[Task goal]
Show every line of the records below that contains the string "computer", matching case exactly.

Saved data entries
========================================================================
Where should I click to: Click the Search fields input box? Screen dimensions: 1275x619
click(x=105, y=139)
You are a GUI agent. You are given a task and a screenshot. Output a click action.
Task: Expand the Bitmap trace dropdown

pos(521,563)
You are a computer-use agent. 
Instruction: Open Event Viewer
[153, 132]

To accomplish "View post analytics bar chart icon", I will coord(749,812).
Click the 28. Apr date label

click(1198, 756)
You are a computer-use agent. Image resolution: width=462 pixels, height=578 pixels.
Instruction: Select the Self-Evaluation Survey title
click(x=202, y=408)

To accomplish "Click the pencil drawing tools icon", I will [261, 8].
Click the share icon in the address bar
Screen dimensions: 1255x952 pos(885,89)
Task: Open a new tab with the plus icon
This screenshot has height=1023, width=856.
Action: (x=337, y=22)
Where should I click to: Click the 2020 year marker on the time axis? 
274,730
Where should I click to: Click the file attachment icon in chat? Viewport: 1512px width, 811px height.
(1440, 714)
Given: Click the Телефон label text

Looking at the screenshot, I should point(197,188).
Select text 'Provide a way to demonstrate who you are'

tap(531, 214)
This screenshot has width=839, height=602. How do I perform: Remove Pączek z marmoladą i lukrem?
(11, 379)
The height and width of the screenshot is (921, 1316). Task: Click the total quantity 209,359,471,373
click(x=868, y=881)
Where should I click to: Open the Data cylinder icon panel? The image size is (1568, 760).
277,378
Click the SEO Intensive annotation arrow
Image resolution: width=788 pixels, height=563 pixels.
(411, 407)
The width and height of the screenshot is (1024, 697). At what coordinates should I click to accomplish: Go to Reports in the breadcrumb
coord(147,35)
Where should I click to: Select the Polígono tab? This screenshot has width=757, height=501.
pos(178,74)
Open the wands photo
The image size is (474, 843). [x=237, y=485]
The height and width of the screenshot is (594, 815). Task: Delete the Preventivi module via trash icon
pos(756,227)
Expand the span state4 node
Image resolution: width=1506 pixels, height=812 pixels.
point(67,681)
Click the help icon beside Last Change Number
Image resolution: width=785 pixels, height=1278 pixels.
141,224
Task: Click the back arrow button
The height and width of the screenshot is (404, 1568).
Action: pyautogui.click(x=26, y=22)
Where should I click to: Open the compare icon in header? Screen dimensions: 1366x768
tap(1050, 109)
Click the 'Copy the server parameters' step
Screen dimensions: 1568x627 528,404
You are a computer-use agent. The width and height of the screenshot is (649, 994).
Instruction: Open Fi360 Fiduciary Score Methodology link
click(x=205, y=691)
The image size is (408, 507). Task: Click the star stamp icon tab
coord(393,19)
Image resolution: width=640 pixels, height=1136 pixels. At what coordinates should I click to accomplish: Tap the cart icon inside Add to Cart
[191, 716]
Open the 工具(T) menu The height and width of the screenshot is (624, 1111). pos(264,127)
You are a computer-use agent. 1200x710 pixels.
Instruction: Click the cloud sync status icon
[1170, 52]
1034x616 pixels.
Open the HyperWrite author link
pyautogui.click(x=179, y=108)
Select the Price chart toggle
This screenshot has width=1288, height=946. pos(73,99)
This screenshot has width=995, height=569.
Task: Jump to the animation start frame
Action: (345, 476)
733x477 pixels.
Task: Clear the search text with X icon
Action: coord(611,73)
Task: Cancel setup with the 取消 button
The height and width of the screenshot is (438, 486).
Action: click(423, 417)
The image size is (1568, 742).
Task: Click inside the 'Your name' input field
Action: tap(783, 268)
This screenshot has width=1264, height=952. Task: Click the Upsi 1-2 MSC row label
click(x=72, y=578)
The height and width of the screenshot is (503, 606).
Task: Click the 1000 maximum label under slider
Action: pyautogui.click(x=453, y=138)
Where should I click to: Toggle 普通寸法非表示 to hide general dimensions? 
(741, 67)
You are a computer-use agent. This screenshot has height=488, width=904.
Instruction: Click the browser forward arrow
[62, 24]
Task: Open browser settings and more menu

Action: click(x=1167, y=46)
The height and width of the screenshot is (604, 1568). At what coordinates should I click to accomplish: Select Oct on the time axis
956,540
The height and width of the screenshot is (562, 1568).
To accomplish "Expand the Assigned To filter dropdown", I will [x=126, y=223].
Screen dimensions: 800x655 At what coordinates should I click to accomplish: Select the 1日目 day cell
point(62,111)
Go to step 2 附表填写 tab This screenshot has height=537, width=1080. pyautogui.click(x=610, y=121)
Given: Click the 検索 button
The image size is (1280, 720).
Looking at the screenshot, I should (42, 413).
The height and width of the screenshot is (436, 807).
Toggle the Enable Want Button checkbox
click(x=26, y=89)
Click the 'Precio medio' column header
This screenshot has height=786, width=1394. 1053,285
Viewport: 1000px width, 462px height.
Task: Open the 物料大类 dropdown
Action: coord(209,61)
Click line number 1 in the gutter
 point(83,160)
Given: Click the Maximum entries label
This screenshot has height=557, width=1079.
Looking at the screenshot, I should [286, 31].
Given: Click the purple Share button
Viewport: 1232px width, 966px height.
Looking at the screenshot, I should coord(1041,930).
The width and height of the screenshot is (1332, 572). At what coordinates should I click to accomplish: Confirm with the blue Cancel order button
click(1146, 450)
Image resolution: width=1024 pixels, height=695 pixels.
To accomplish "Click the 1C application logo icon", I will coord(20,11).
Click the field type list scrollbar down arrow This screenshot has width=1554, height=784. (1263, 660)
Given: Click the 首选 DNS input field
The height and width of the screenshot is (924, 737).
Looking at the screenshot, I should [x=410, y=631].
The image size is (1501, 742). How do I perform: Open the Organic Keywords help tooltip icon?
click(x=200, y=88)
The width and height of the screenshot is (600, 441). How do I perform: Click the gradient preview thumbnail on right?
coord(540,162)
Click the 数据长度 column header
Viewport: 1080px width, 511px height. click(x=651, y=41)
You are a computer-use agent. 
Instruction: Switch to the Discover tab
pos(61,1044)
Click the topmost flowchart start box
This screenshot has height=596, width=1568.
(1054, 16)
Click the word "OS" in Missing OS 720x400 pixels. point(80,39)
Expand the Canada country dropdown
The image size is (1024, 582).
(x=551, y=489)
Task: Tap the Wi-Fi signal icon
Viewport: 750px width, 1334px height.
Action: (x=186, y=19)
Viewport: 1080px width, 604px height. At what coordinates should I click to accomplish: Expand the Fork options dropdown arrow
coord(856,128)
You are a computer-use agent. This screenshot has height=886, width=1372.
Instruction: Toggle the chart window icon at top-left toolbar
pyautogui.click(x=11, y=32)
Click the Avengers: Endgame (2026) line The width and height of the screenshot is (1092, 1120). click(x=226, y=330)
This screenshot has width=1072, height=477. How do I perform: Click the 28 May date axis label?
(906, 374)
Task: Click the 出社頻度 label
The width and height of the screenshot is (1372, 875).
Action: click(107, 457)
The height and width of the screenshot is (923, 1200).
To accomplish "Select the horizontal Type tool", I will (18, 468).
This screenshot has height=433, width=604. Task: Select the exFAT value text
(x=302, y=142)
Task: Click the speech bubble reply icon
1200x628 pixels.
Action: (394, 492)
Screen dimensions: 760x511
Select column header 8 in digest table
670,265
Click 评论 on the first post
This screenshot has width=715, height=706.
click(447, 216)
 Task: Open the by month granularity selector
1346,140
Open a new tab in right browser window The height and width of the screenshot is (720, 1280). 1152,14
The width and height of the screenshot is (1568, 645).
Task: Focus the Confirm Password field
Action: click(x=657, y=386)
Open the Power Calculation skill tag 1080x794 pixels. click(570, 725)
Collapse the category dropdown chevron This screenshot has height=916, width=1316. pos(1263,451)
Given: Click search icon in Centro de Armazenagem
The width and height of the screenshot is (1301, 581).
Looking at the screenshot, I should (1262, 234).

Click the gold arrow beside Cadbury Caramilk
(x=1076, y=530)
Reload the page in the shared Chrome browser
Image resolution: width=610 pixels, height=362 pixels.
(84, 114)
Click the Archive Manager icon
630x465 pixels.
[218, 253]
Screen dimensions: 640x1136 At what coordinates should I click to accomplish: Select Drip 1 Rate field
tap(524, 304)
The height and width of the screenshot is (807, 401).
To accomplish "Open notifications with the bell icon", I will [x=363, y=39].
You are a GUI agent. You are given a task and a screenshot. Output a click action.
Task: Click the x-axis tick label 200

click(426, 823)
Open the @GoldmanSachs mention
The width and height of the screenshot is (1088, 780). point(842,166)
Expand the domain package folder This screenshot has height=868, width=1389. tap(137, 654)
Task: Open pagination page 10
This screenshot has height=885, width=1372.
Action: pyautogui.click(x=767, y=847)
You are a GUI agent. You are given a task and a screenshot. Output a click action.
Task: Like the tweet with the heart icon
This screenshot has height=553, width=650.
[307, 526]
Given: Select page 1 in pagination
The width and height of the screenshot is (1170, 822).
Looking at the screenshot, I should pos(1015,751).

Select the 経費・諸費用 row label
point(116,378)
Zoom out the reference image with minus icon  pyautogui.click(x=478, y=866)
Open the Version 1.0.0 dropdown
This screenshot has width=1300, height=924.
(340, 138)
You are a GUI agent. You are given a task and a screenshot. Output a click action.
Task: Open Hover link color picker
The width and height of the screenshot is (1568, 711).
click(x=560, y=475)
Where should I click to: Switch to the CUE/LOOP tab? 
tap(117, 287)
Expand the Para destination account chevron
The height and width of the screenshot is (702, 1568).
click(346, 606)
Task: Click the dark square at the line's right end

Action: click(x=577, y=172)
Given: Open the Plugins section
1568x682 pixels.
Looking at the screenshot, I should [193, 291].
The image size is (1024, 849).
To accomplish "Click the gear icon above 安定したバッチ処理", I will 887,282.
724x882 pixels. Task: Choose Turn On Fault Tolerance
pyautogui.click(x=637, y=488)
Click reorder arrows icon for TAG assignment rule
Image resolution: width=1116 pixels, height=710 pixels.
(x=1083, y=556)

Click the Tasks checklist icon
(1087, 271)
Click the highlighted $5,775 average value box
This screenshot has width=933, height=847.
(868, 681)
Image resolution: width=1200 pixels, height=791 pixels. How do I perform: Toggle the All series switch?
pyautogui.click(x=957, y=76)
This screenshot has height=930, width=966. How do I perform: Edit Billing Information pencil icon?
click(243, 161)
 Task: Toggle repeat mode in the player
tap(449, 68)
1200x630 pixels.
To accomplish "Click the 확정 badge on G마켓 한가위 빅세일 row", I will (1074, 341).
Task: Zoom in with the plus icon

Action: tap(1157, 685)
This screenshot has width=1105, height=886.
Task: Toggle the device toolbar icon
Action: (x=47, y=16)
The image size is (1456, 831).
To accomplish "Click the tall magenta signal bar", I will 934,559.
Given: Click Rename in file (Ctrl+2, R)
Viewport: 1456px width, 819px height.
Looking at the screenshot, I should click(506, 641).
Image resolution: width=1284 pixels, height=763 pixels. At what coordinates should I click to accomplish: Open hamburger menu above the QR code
========================================================================
[Output below]
You are a computer-use agent. 
You are a computer-use agent. Image resolution: width=462 pixels, height=578 pixels.
You are a computer-use agent. The width and height of the screenshot is (649, 994).
You are a computer-use agent. 1200x710 pixels.
You are a computer-use agent. This screenshot has height=488, width=904.
You are a computer-use agent. 
You are a computer-use agent. This screenshot has height=886, width=1372.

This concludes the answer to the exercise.